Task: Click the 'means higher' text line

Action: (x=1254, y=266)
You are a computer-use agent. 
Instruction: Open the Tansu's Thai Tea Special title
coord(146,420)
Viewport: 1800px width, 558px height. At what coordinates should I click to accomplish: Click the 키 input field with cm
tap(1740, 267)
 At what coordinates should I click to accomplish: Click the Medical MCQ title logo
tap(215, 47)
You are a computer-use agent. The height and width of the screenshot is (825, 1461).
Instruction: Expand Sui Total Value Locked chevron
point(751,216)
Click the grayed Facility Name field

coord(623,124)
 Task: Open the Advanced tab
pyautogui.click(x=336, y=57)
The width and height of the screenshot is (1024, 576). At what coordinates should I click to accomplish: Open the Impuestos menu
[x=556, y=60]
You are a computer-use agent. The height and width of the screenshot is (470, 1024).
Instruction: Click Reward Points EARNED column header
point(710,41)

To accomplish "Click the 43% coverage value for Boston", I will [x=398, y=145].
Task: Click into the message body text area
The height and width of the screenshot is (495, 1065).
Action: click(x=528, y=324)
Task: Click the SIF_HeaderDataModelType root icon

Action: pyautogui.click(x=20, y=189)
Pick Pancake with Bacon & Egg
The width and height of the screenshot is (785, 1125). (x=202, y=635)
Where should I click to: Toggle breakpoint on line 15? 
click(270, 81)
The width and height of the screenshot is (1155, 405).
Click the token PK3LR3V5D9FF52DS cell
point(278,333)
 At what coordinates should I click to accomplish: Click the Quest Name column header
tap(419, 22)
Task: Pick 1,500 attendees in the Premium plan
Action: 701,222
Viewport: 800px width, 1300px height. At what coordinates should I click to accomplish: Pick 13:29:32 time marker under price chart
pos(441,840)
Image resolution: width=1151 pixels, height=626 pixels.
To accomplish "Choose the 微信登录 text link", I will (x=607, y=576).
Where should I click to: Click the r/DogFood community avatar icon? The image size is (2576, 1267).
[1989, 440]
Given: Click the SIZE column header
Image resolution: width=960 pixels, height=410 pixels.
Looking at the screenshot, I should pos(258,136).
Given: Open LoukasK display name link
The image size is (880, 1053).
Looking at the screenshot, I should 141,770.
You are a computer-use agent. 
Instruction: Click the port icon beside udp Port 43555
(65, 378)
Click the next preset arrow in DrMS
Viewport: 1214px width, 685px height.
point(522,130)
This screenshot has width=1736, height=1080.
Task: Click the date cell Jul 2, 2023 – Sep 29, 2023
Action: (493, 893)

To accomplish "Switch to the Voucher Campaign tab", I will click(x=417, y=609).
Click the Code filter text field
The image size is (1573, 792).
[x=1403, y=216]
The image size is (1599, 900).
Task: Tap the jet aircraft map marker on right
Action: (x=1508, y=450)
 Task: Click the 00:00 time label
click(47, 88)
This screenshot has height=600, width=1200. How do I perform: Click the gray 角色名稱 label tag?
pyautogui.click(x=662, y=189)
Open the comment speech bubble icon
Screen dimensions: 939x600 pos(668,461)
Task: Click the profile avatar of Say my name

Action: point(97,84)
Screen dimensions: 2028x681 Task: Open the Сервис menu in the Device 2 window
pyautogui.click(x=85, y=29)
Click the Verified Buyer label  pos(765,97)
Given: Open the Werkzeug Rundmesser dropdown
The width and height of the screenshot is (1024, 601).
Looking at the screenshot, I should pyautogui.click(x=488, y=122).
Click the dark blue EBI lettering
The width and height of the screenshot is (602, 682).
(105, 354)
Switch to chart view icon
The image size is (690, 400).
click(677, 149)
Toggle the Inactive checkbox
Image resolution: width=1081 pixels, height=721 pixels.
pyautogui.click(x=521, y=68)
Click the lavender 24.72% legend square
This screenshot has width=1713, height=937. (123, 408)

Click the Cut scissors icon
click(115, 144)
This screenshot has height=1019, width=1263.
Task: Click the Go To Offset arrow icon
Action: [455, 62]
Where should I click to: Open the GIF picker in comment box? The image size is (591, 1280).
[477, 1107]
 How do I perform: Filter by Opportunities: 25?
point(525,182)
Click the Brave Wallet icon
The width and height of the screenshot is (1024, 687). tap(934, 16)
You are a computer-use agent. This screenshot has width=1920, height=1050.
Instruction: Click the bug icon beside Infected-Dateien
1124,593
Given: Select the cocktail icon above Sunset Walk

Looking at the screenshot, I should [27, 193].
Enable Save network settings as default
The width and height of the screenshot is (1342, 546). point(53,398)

> **Assignment**:
Faithfully write out the entire listing, line by line.

> **Solution below**:
Task: Click the 'means higher' text line

Action: (x=1254, y=266)
You are a computer-use agent. 
Instruction: Open the Tansu's Thai Tea Special title
coord(146,420)
Viewport: 1800px width, 558px height. At what coordinates should I click to accomplish: Click the 키 input field with cm
tap(1740, 267)
 At what coordinates should I click to accomplish: Click the Medical MCQ title logo
tap(215, 47)
You are a computer-use agent. The height and width of the screenshot is (825, 1461).
Instruction: Expand Sui Total Value Locked chevron
point(751,216)
Click the grayed Facility Name field

coord(623,124)
 Task: Open the Advanced tab
pyautogui.click(x=336, y=57)
The width and height of the screenshot is (1024, 576). At what coordinates should I click to accomplish: Open the Impuestos menu
[x=556, y=60]
You are a computer-use agent. The height and width of the screenshot is (470, 1024).
Instruction: Click Reward Points EARNED column header
point(710,41)

To accomplish "Click the 43% coverage value for Boston", I will [x=398, y=145].
Task: Click into the message body text area
The height and width of the screenshot is (495, 1065).
Action: click(x=528, y=324)
Task: Click the SIF_HeaderDataModelType root icon

Action: pyautogui.click(x=20, y=189)
Pick Pancake with Bacon & Egg
The width and height of the screenshot is (785, 1125). (x=202, y=635)
Where should I click to: Toggle breakpoint on line 15? 
click(270, 81)
The width and height of the screenshot is (1155, 405).
Click the token PK3LR3V5D9FF52DS cell
point(278,333)
 At what coordinates should I click to accomplish: Click the Quest Name column header
tap(419, 22)
Task: Pick 1,500 attendees in the Premium plan
Action: 701,222
Viewport: 800px width, 1300px height. At what coordinates should I click to accomplish: Pick 13:29:32 time marker under price chart
pos(441,840)
Image resolution: width=1151 pixels, height=626 pixels.
To accomplish "Choose the 微信登录 text link", I will (x=607, y=576).
Where should I click to: Click the r/DogFood community avatar icon? The image size is (2576, 1267).
[1989, 440]
Given: Click the SIZE column header
Image resolution: width=960 pixels, height=410 pixels.
Looking at the screenshot, I should pos(258,136).
Given: Open LoukasK display name link
The image size is (880, 1053).
Looking at the screenshot, I should 141,770.
You are a computer-use agent. 
Instruction: Click the port icon beside udp Port 43555
(65, 378)
Click the next preset arrow in DrMS
Viewport: 1214px width, 685px height.
point(522,130)
This screenshot has width=1736, height=1080.
Task: Click the date cell Jul 2, 2023 – Sep 29, 2023
Action: (493, 893)

To accomplish "Switch to the Voucher Campaign tab", I will click(x=417, y=609).
Click the Code filter text field
The image size is (1573, 792).
[x=1403, y=216]
The image size is (1599, 900).
Task: Tap the jet aircraft map marker on right
Action: (x=1508, y=450)
 Task: Click the 00:00 time label
click(47, 88)
This screenshot has height=600, width=1200. How do I perform: Click the gray 角色名稱 label tag?
pyautogui.click(x=662, y=189)
Open the comment speech bubble icon
Screen dimensions: 939x600 pos(668,461)
Task: Click the profile avatar of Say my name

Action: point(97,84)
Screen dimensions: 2028x681 Task: Open the Сервис menu in the Device 2 window
pyautogui.click(x=85, y=29)
Click the Verified Buyer label  pos(765,97)
Given: Open the Werkzeug Rundmesser dropdown
The width and height of the screenshot is (1024, 601).
Looking at the screenshot, I should pyautogui.click(x=488, y=122).
Click the dark blue EBI lettering
The width and height of the screenshot is (602, 682).
(105, 354)
Switch to chart view icon
The image size is (690, 400).
click(677, 149)
Toggle the Inactive checkbox
Image resolution: width=1081 pixels, height=721 pixels.
pyautogui.click(x=521, y=68)
Click the lavender 24.72% legend square
This screenshot has width=1713, height=937. (123, 408)

Click the Cut scissors icon
click(115, 144)
This screenshot has height=1019, width=1263.
Task: Click the Go To Offset arrow icon
Action: [455, 62]
Where should I click to: Open the GIF picker in comment box? The image size is (591, 1280).
[477, 1107]
 How do I perform: Filter by Opportunities: 25?
point(525,182)
Click the Brave Wallet icon
The width and height of the screenshot is (1024, 687). tap(934, 16)
You are a computer-use agent. This screenshot has width=1920, height=1050.
Instruction: Click the bug icon beside Infected-Dateien
1124,593
Given: Select the cocktail icon above Sunset Walk

Looking at the screenshot, I should [27, 193].
Enable Save network settings as default
The width and height of the screenshot is (1342, 546). point(53,398)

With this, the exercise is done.